ShriverLionel Shriver—author of We Need to Talk About Kevin—hailed cultural appropriation as an important and necessary tool for fiction writers during a speech at the Brisbane Writers Festival last week. She even did so while wearing a sombrero—an ode to the Bowdoin College incident.

“The moral of the sombrero scandals is clear: you’re not supposed to try on other people’s hats,” she said, according to The Guardian. “Yet that’s what we’re paid to do, isn’t it? Step into other people’s shoes, and try on their hats.”

Shriver points out that if no one were allowed to borrow from other cultural traditions, she would be obligated to set every single one of her novels in North Carolina—and all of her characters would have to be based upon her own experiences.

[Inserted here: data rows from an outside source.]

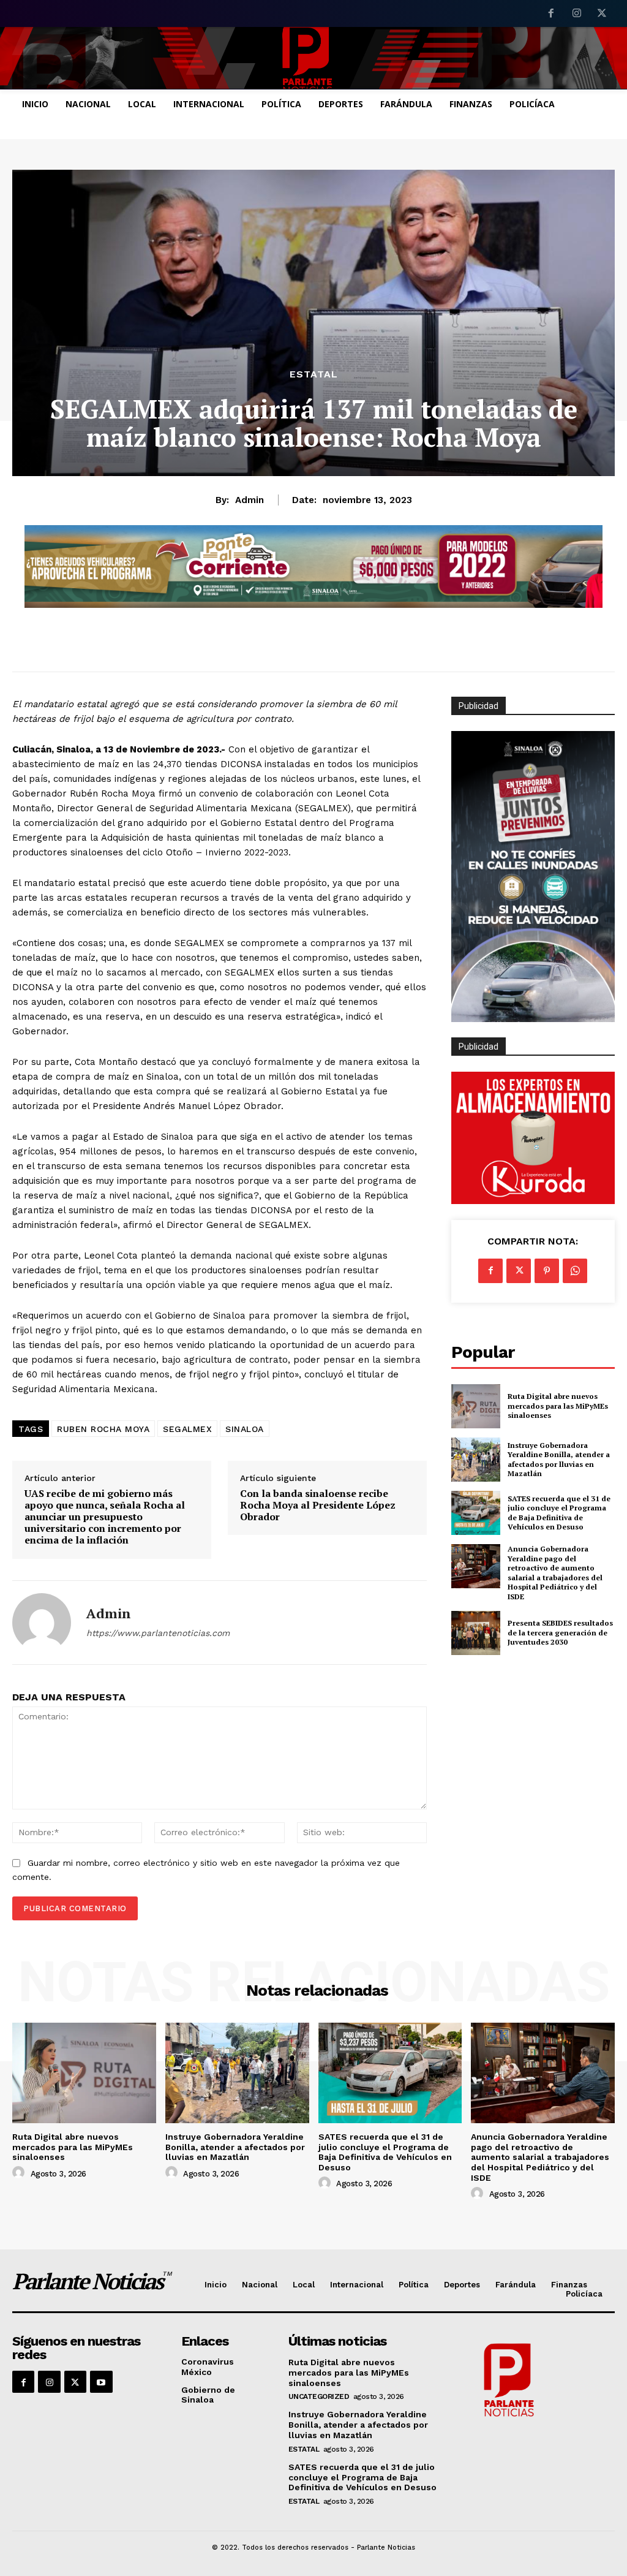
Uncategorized (319, 2396)
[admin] (41, 1622)
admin (249, 500)
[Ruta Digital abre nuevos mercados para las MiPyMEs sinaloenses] (475, 1406)
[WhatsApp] (575, 1271)
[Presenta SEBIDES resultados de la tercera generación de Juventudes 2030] (475, 1633)
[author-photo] (20, 2173)
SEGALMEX (187, 1429)
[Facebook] (551, 14)
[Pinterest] (547, 1271)
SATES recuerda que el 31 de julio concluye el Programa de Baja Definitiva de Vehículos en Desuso (559, 1513)
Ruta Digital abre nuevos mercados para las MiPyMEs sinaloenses (558, 1406)
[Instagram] (577, 14)
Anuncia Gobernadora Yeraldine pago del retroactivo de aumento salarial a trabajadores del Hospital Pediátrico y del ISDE (555, 1572)
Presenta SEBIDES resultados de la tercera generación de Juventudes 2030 (560, 1632)
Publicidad (478, 1046)
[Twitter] (602, 14)
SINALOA (244, 1429)
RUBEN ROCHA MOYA (103, 1429)
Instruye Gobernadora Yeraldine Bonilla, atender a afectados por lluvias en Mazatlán (559, 1460)
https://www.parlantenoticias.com (158, 1633)
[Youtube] (101, 2382)
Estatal (314, 374)
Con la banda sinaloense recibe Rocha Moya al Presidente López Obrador (318, 1505)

The result would be narrow-minded and dreadfully boring, Shriver noted:

I am hopeful that the concept of “cultural appropriation” is a passing fad: people with different backgrounds rubbing up against each other and exchanging ideas and practices is self-evidently one of the most productive, fascinating aspects of modern urban life.

But this latest and little absurd no-no is part of a larger climate of super-sensitivity, giving rise to proliferating prohibitions supposedly in the interest of social justice that constrain fiction writers and prospectively makes our work impossible.

Read her full remarks here.

It’s great to see such a prolific and well-respected author defending the process of writing from the purveyors of political correctness. Shaming writers who borrow from other cultural traditions is in no one’s best interests: this kind of thought-policing would actually lead to less diversity, as Sonny Bunch points out.

I hope Shriver is invited to give this talk at an American university campus. This is a message that students need to hear—though they are likely to organize a dis-invitation campaign against her, I suppose.